Asystent Google traci funkcje. Jeżeli korzystacie z usługi, prawdopodobnie to odczujesz
Jak informuje Google na swoim blogu, z Asystenta Google znikną funkcje z których użytkownicy zbyt chętnie nie korzystają. Wszystko po to, by skupić się bardziej na jakościowym rozwoju usługi. Lista ta jest niezwykle pokaźna — i jestem przekonany, że wielu użytkowników poczuje się dotkniętych taką decyzją giganta. Bo o ile kontrolowanie audiobooków z Książek Google Play może być funkcją dość niszową, o tyle ustawianie alarmów, zarządzanie stoperem, wysyłanie wiadomości, zmiana daty w kalendarzu czy pozbawienie komend głosowych urządzeń Fitbit Sense i Versa 3 jest jednak ciosem poniżej pasa. I dla wielu okażą się one po prostu irytujące, kiedy z nia na dzień wykorzystywane w ich workflow komendy po prostu przestaną być dostępne. Cała lista liczy sobie siedemnaście podpunktów — jedne są bardziej rozbudowane, inne mniej — ale w komplecie możecie podejrzeć ją na oficjalnej stronie pomocy.

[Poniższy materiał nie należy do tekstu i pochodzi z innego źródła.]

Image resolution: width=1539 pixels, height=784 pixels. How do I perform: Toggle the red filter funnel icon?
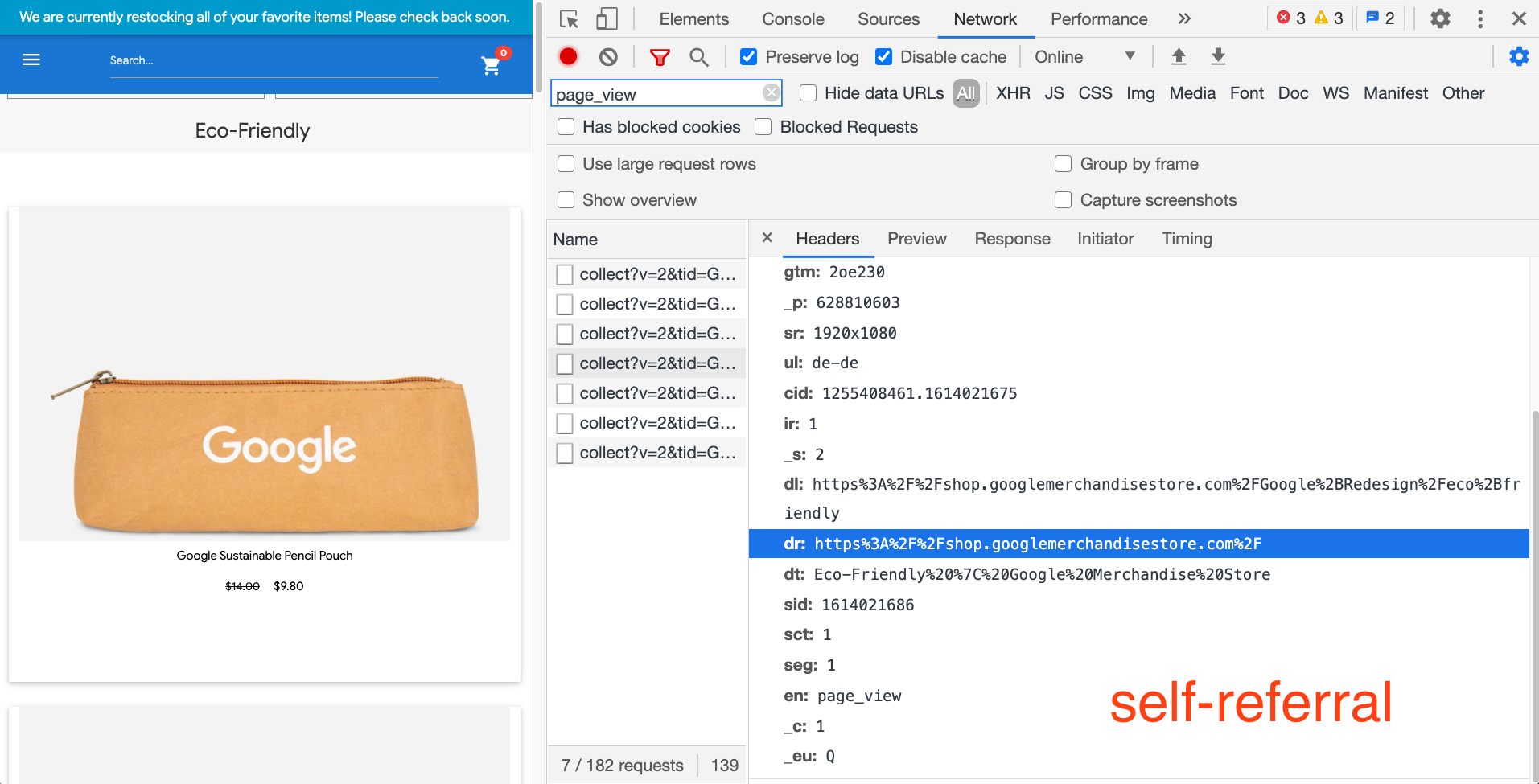point(660,56)
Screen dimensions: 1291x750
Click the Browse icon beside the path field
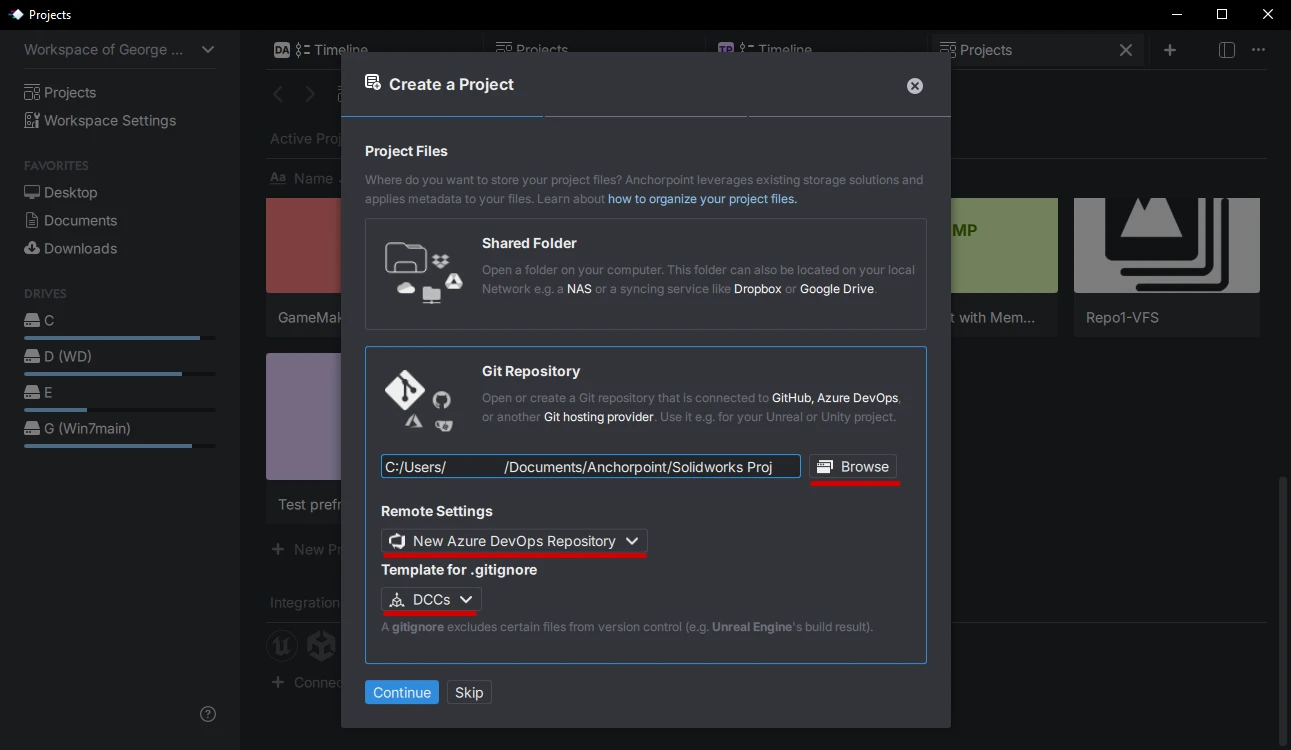(825, 466)
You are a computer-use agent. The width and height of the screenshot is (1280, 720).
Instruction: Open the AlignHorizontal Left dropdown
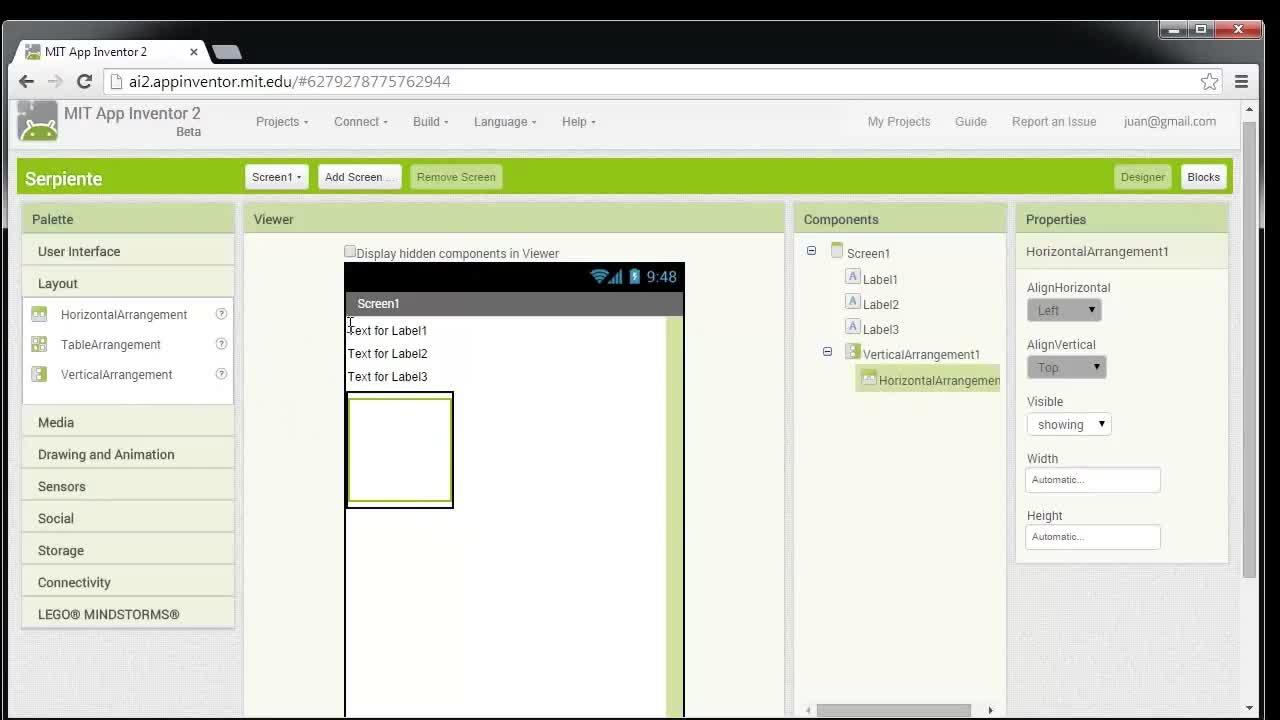pyautogui.click(x=1064, y=310)
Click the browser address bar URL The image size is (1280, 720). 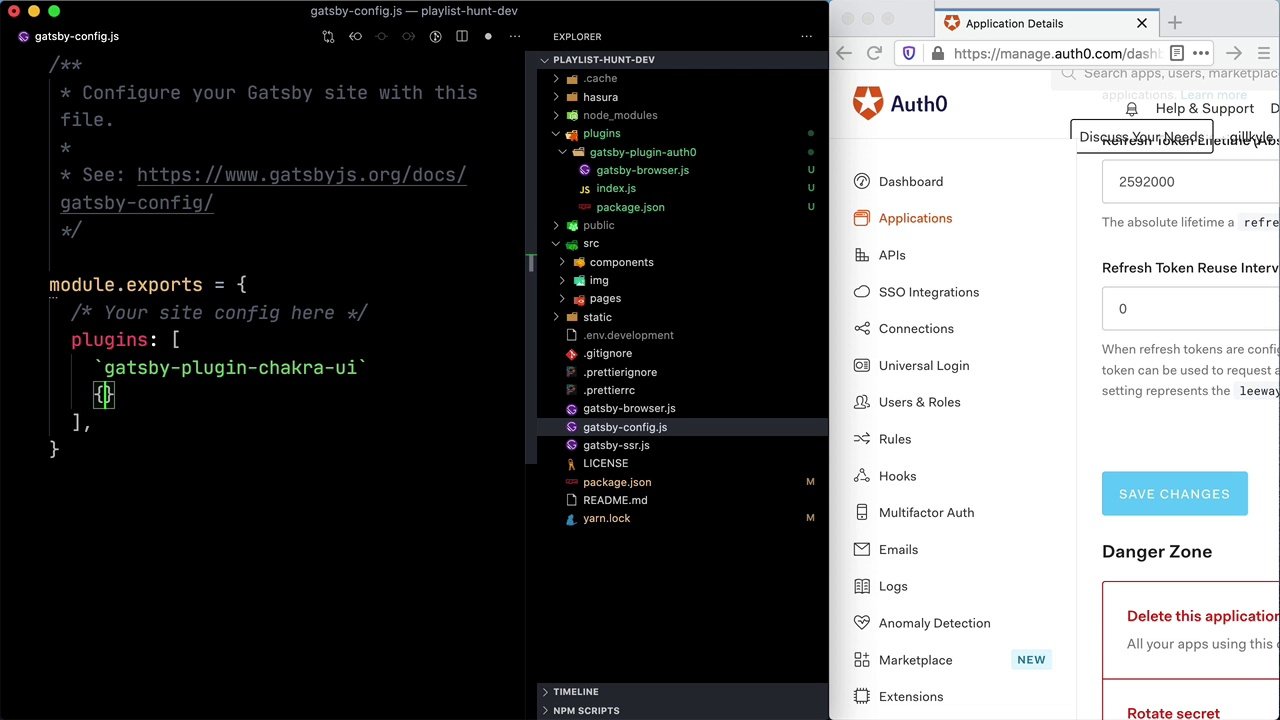pos(1055,53)
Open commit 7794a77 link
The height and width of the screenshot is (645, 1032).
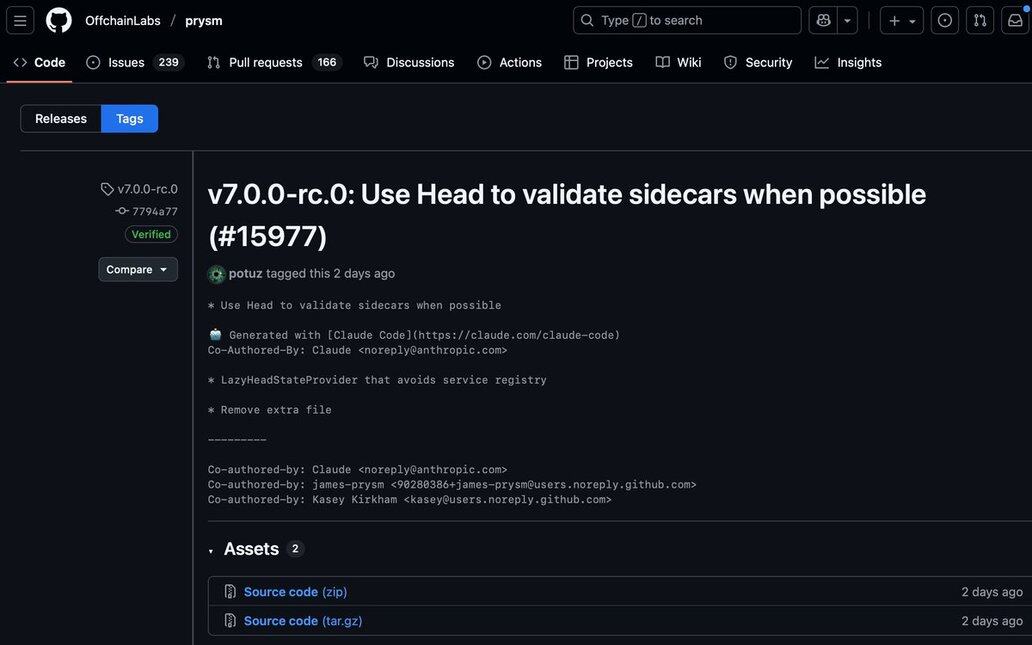click(x=154, y=211)
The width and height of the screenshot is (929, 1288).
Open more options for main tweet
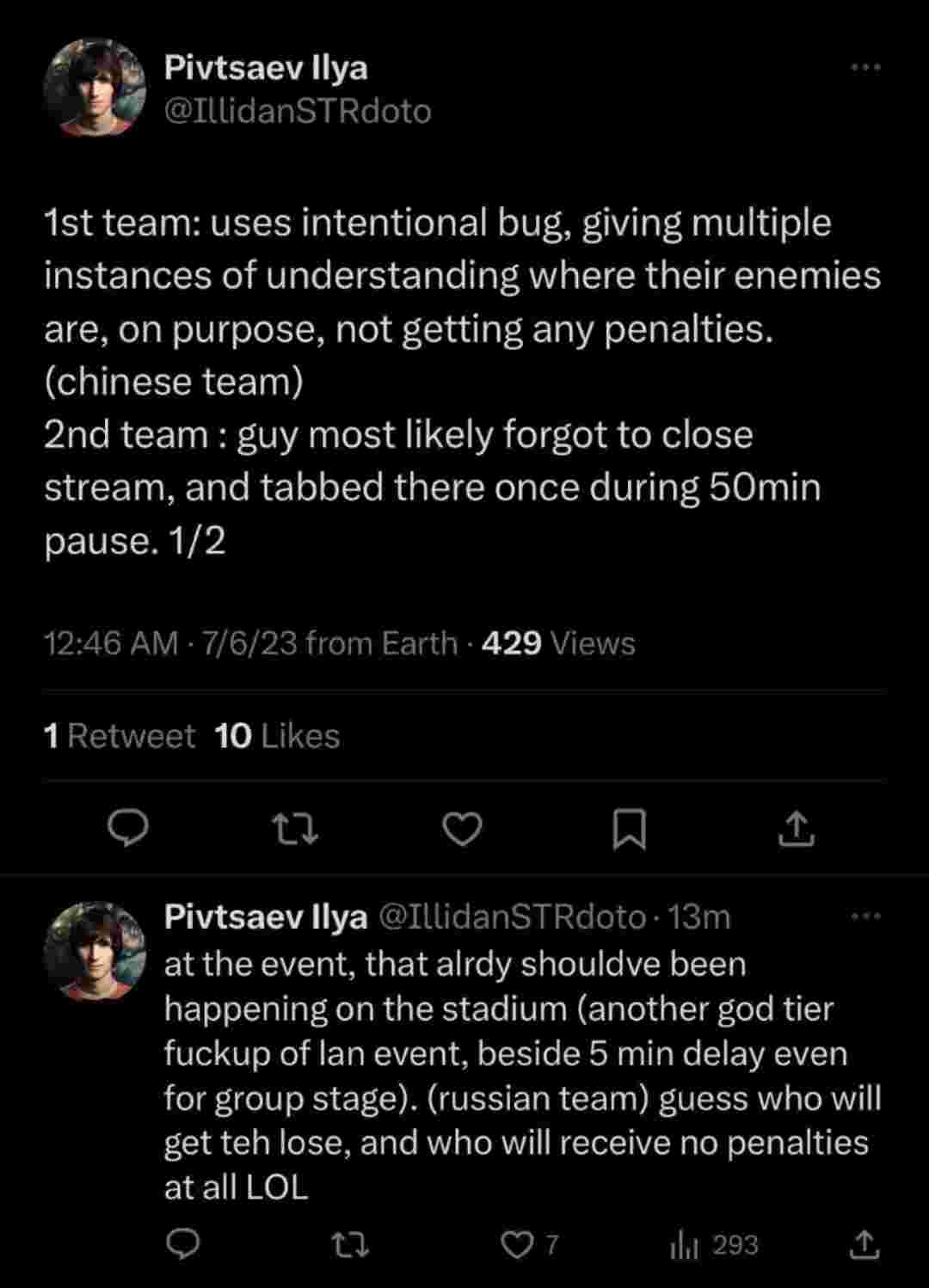tap(865, 67)
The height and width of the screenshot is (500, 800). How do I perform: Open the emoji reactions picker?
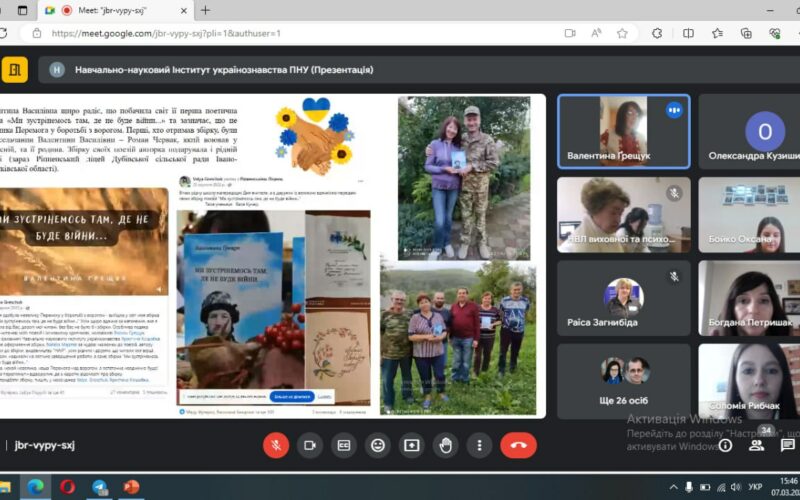pos(378,445)
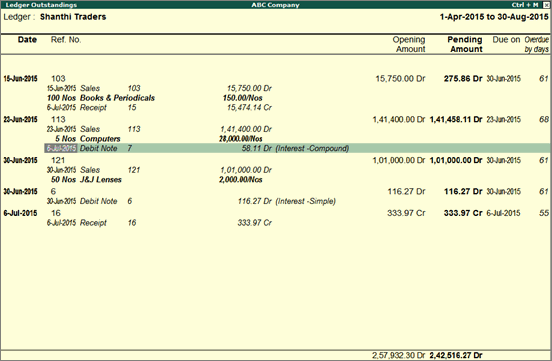The width and height of the screenshot is (552, 361).
Task: Click the Shanthi Traders ledger name
Action: point(73,17)
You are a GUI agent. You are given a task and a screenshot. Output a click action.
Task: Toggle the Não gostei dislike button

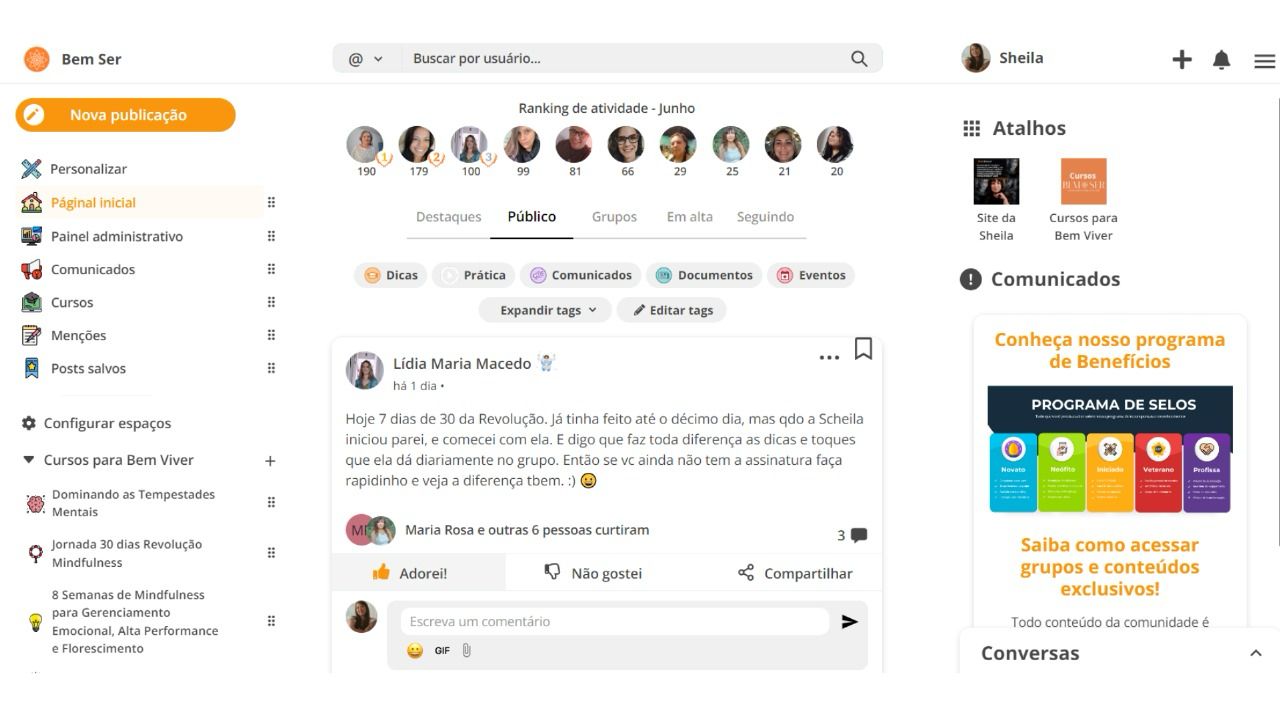(593, 573)
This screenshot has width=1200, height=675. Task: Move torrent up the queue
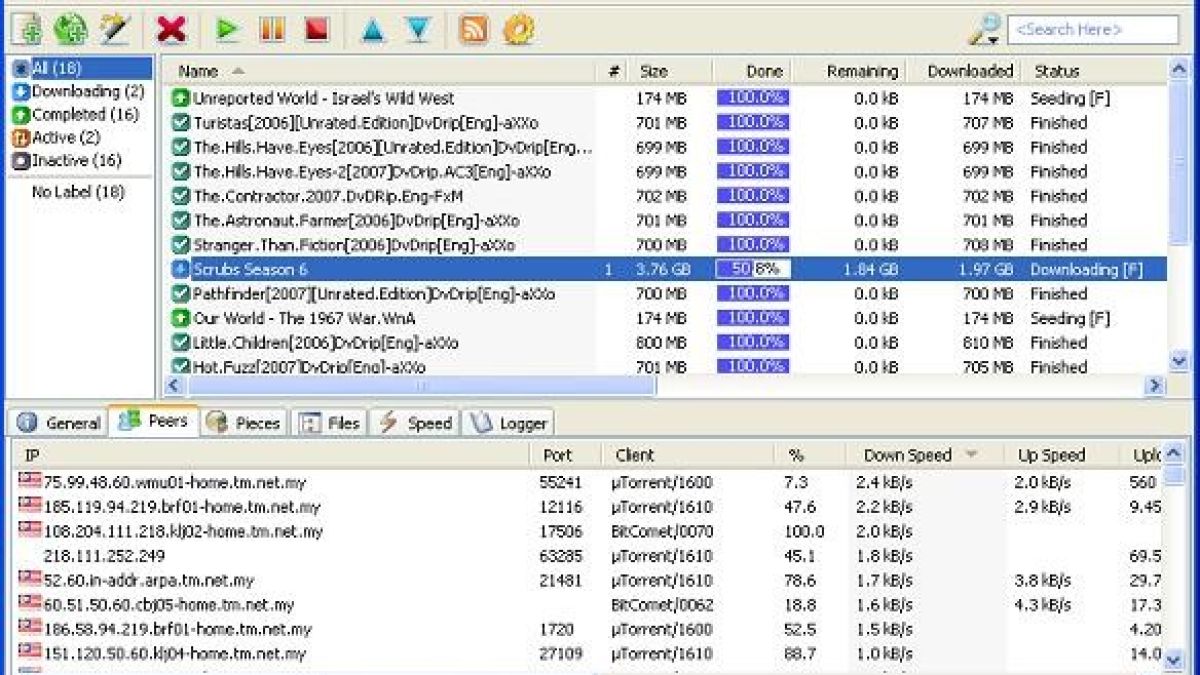(373, 30)
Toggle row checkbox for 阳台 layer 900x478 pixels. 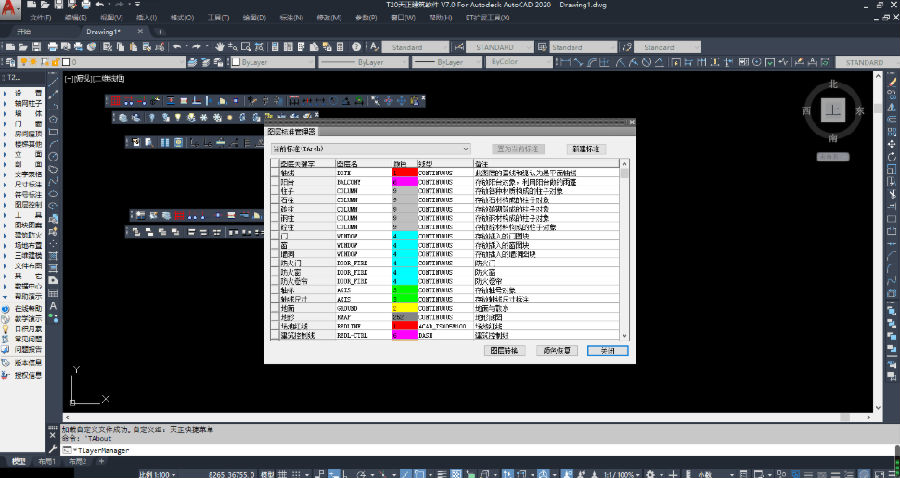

Funkcje będą znikać stopniowo. Google poinformuje o tym wcześniej
Google nie skasuje całego pakietu funkcji z dnia na dzień — będzie to robić krok po kroku, stopniowo. I jak sami informują, każdorazowo zaserwują stosowny komunikat około 30 dni przed usunięciem każdej z opcji.
Co zamiast tego? Cóż — o ile znikną one z Asystenta Google jakiego znamy zarówno ze smartfonów jak i wielu ich popularnych urządzeń które użytkownicy mają porozstawiane w domach, to... będą one dostępne w nowym Asystencie zintegrowanym z czatbotem Bard. Czy to rozwiązanie które usatysfakcjonuje użytkowników których sprzęty z dnia na dzień zostaną wykastrowane z wykorzystywanych przez nie funkcji? Szczerze wątpię.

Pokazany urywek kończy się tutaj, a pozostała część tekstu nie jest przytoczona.